The flashlight flickered again. Pistol’s tongue pressed into her mouth, eager, needy. She sucked hard on his tongue until he moaned, trying to squirm under her. She placed her hands on his pecs, her thumbs circling his nipples, tracing the circles of light brown hair around them. Her pussy was already clenching hard, desperate to feel his cock. She arched backward slowly, keeping her hands on his chest and then tossing her head back, rising onto her knees once more to unsnap her jeans.
Pistol fumbled, trying to help her tug her pants down around her thighs. She un-straddled him for a moment and stood to finish undressing. She gave him a show, toeing off her shoes and then bending to slide her jeans all the way to her ankles, then slipping out of them. She stood there in nothing but a pair of purple cotton panties. She grinned down at him wickedly as he drunk in the sight of her.
She pouted her lips and said, mock-kittenishly: “Should these come off?”
He nodded frantically.
Then she hooked her thumbs in her waistband and sent the panties the way of her jeans.
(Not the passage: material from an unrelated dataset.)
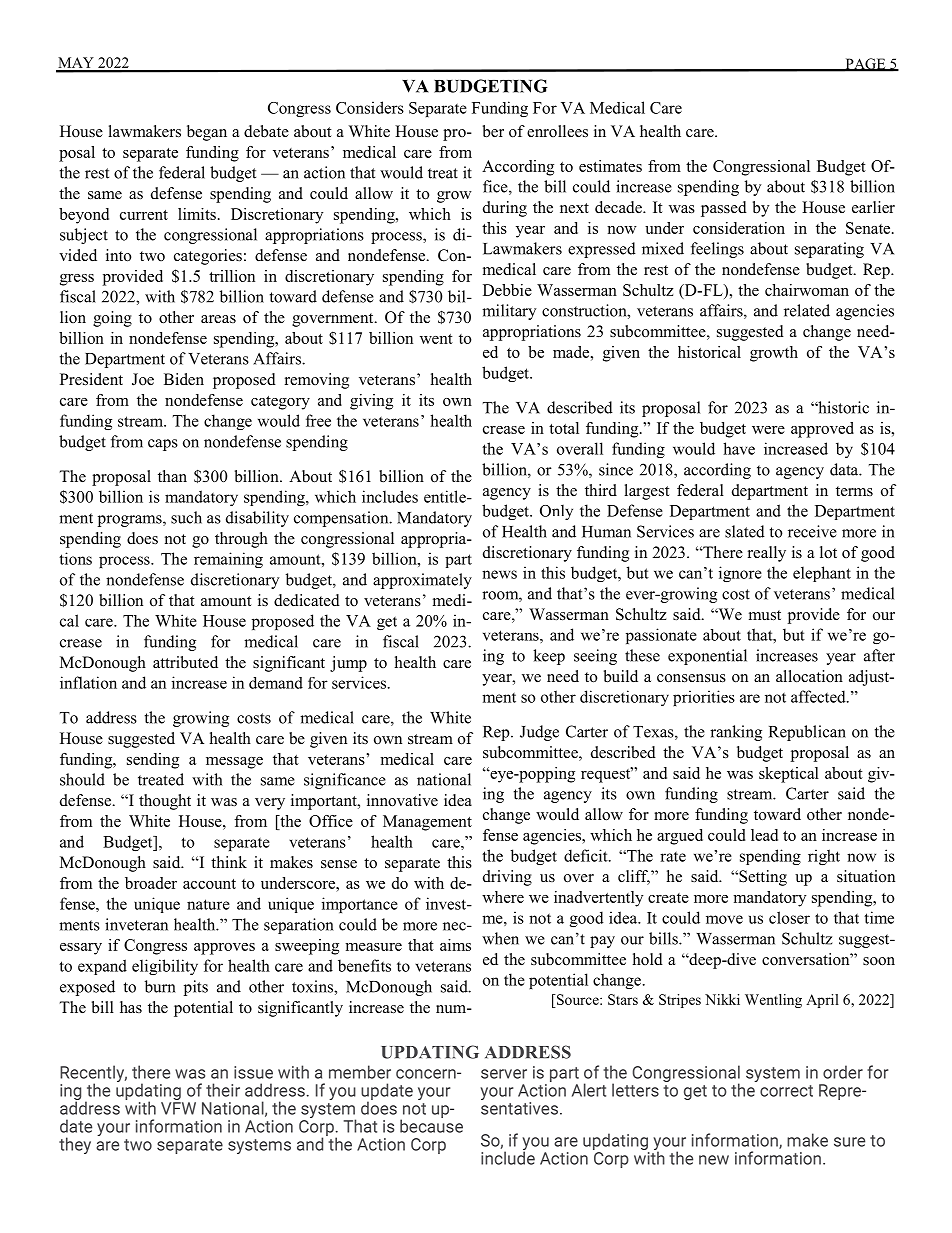  What do you see at coordinates (371, 402) in the screenshot?
I see `giving` at bounding box center [371, 402].
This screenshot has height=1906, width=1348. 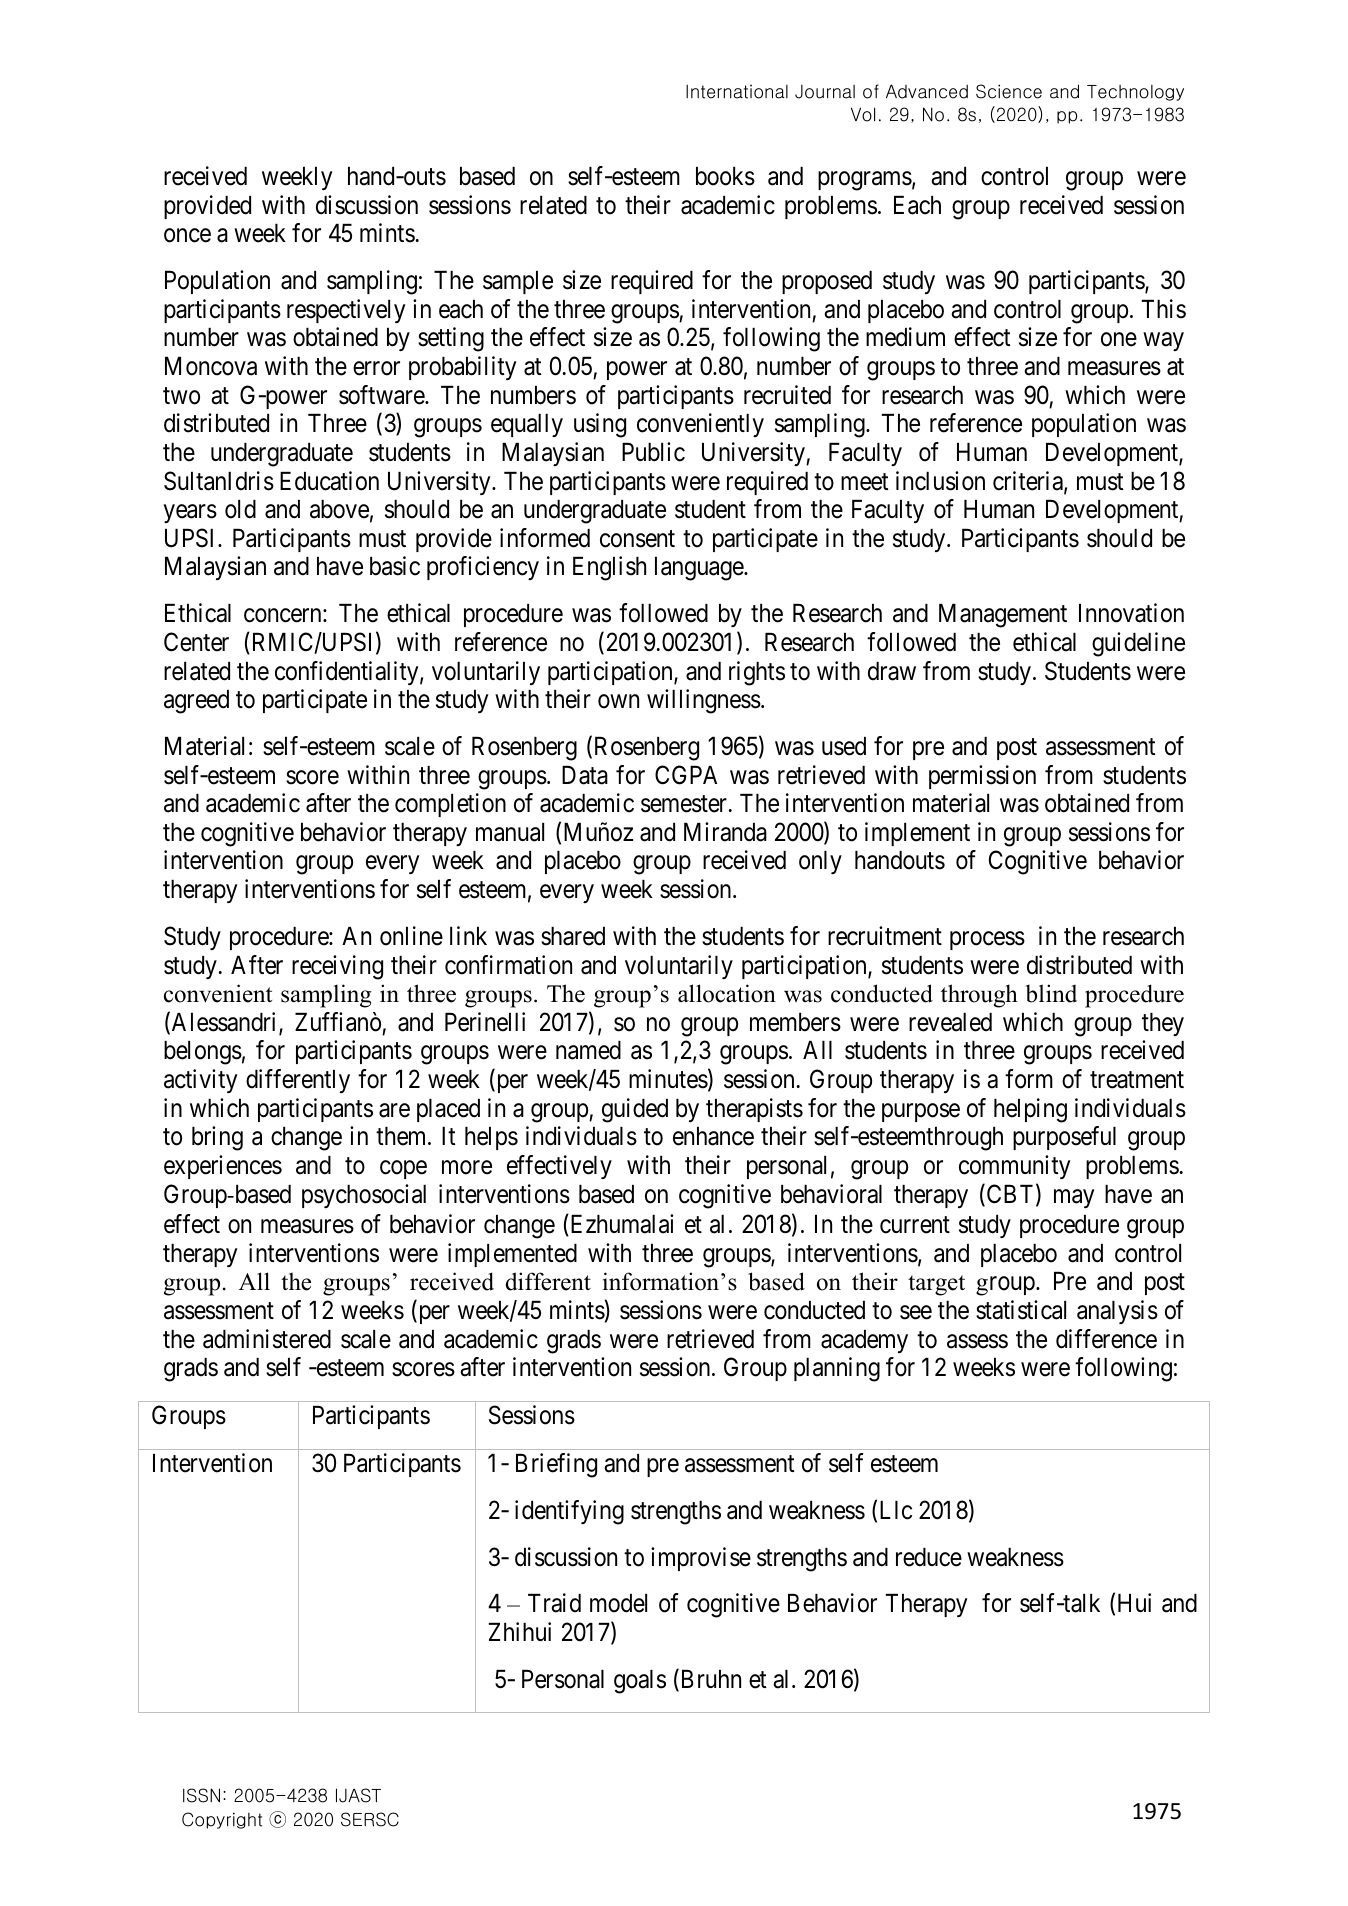 What do you see at coordinates (222, 1820) in the screenshot?
I see `Copyright` at bounding box center [222, 1820].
She kicked them away and stepped toward Pistol, ignoring the rocks that bit into the bottoms of her feet.
She knelt on the blanket again. Pistol had already toed off his shoes and unsnapped his fly, but she brushed his hand away and finished tugging down his worn jeans. She breathed in the scent of his arousal, leaning down to mouth his gray boxer briefs. He inhaled, his thighs flexing, his head tipping back. The muscles in his neck bulged, creating cords as she breathed on the bulge in his underwear.
She undressed him slowly, pausing to caress nearly every inch of him. By the time he was naked, he was panting heavily, his cock thick and flushed, nearly touching his belly. She straddled his hips again, tossing her hair away from her face. She smiled down at him. “Gonna ride you harder than I rode that bike of yours.”
Okay, so she hadn’t had much experience with dirty talk. But it felt natural, to talk to him like this — t
o let this be playful, sexy, to offer herself to him and take what he offered in return.
He let out a strained laugh. “I’m not gonna last thirty seconds, you keep on like that, honey.”
“You’d better.” She bit her lower lip and smiled again. “Because I’m not gonna stop until I’ve had my fill.”
He groaned with what sounded like a combination of pleasure and agony as she took his cock in her fist. “Katrin…”
“Hmmm?” She feigned innocence, stroking his thick shaft slowly.
His head dipped back again, and she watched his Adam’s apple move as he swallowed. He tried to raise his hips, but she sat back on him, keeping him in place. She pumped him, and he reached up with his good arm and cupped his hand around her left breast, kneading it softly. Her breath hitched. He ran his thumb gently back and forth across her nipple, until she was dripping wet, until she couldn’t stand the anticipation anymore.